Anyone tried any of the CV juices?


----------



## Reinvanhardt (17/4/14)

The Inhaler said:


> Anyone tried any of the CV juices?



No and I don't believe there have been any reviews on it either. I only remembered Craft Vapour now again from his introductory post a while back. We've had a huge influx of quality local juices in recent times.

Just visited the site now and some of the flavours do look tantalizing. Would be awesome if @Mow@CraftVapour could showcase some of his juices at one of the vape meets we have bi-monthly in Jhb.

Have you any experience with CV?

Reactions: Like 1


----------



## Sir Vape (17/4/14)

Placed an order with them earlier. They sound good  

Will let you know.

Reactions: Like 1


----------



## Reinvanhardt (17/4/14)

The Inhaler said:


> Placed an order with them earlier. They sound good
> 
> Will let you know.



Excellent! Thank you


----------



## BhavZ (18/4/14)

Looking forward to the review of their juices!


----------



## Spiri (18/4/14)

I also visited the website, some of his flavours look really good. Only down side is that their juices are only on offer in 18mg (that would be like a kick in the nuts to me), sadly I wont be trying them due to this.


----------



## Andre (18/4/14)

That is R140.00 for what volume of juice? Do not see that on the web site, or am I missing it?
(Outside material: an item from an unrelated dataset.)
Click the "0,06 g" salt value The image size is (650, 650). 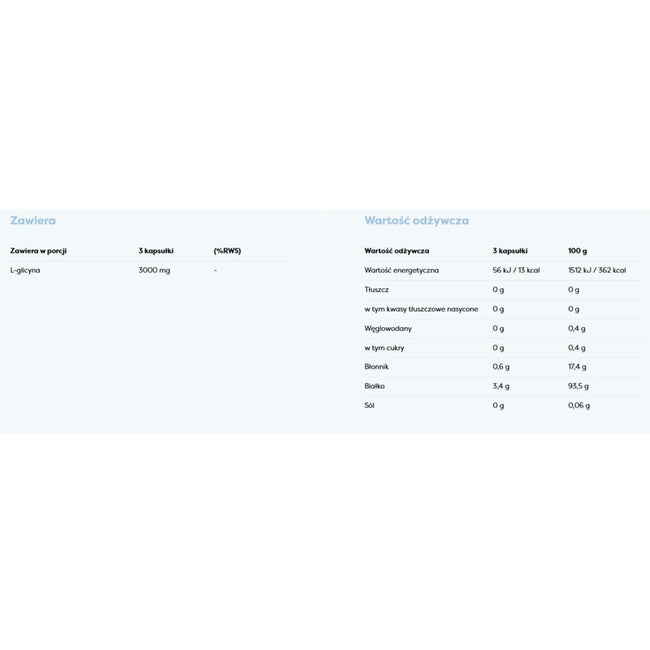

They did promise us an opening special.

Reactions: Agree 1


----------



## Silver (18/4/14)

In his introductory thread on this forum, he mentioned it was 30ml for R140
But I agree, the bottle size is not visible on the web site
Also in his posts he said it would initially be available in 9mg and 18 mg. 
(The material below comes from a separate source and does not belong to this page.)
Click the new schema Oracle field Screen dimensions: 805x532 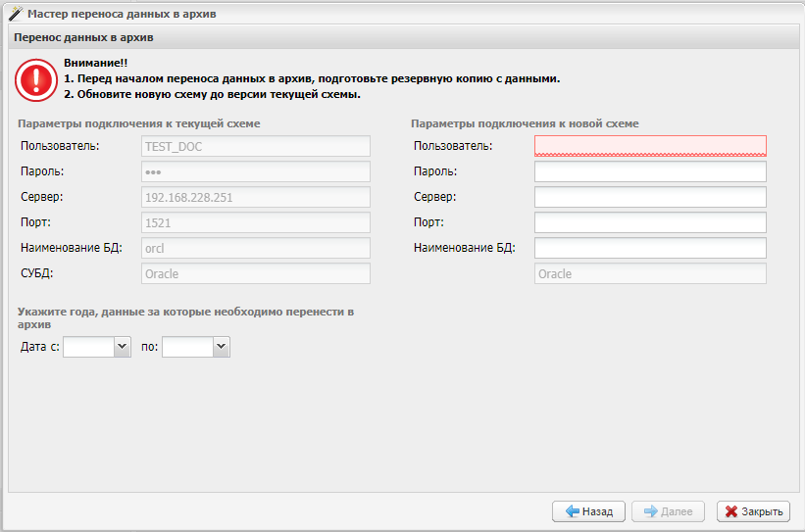click(649, 273)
Maybe they havent officially launched yet

@Mow@CraftVapour , can you comment on the above?

Reactions: Like 1


----------



## Sir Vape (18/4/14)

It's def 30ml doesn't give you nicotine options. Seems 18mg is standard. Prefer 9mg myself as well


----------



## Mauritz (3/6/14)

Hi Guys , 

Only now stumbled onto this thread. We have relaunched with a new site that should better clarify that we are shipping 30ml glass bottles with droppers. 

We have every intention of launching 9mg liquids in the near future. We are trying to get a feel for the overall demand so that we can stock proportionally to the demand for both 18mg and 9mg. 

While I will not put the option on the website at this time, you are welcome to pm me requests for 9mg eliquid. We will supply this on a by request basis until we launch 9mg later in June.

Regards,


----------



## Mauritz (3/6/14)

Craft Vapour will be at Vape Meet #4 as sponsors of the cloud chaser competition. Our liquids will be there for taste testing so please pop round and say hi.

Regards,

Reactions: Like 1


----------